¹ Anesthesiology, Pharmacology, and Therapeutics. The University of British Columbia, Vancouver, BC, Canada
² Dep’t of APT The University of British Columbia
³ Dep’t of Chemistry The University of British Columbia
⁴ Chemistry The University of British Columbia
⁵ Chemistry The University of British Columbia
⁶ Chemistry The University of British Columbia

Abstract

INTRODUCTION: Our research group is interested in potential pleurotropic pharmacological activities associated with anesthetic agents. Early cell culture and isolated heart model studies from our lab suggested that propofol might be cardioprotective during cardiopulmonary bypass, provided an adequate concentration is achieved. In order to further investigate the dosedependent in vivo effects of this drug, we developed a novel Capillary Electrophoresis-based method capable of quantitatively measuring propofol concentrations in whole blood.

METHODS: Local IRB approval was obtained for this study. The preparative step involves the addition of a known amount of thymol to the sample as an internal standard, followed by cell lysis, and subsequent liquid extraction. The sample is then dried under nitrogen flow and resuspended in 10% acetonitrile. The separative phase uses a Capillary Electrophoresis mode called Micellar Electrokinetic Capillary Chromatography.

The separating ability of this technique has two components:

1. the discriminative migration of the analytes in an electric field of 500V/cm, and
   
2. the extent to which the analytes interact with micelles during the separation.
   

Quantification involves relating the peak area ratio to a standard curve.

RESULTS: Although the sample preparation step is somewhat time consuming, many samples can be processed simultaneously. The actual separation is complete in less than 25 minutes. Our results indicate that propofol can safely be stored at –80 degrees celcius and subsequently processed simultaneously. Our method requires 500 microL of whole blood. Organic solvent and buffer volumes are equally scaled down. Our limit of detection is in the range of 150 ng/ml. This method can produce sharp baseline-resolved peaks for both thymol and propofol in less than 25 minutes and is linear at clinically relevant propofol concentrations.

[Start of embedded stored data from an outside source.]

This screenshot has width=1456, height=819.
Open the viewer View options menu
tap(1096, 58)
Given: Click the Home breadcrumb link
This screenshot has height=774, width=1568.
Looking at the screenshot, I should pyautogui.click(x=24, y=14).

DISCUSSION: This method is capable of quantitatively determining the clinically relevant concentration of propofol in whole blood. The pharmacokinetics of propofol dictate that infusion algorithms do not necessarily correlate with whole blood target achieved concentrations. This discrepancy limits our ability to interpret a larger spectrum of potentially cardioprotective effects. As such, our method is suitable for in vivo investigations into possible concentrationdependent pleurotropic effects of this drug. Similarly, the speed and efficiency of this type of separation, combined with recent advances in microfluidic separation devices, makes this method a steppingstone towards improved target controlled infusion devices.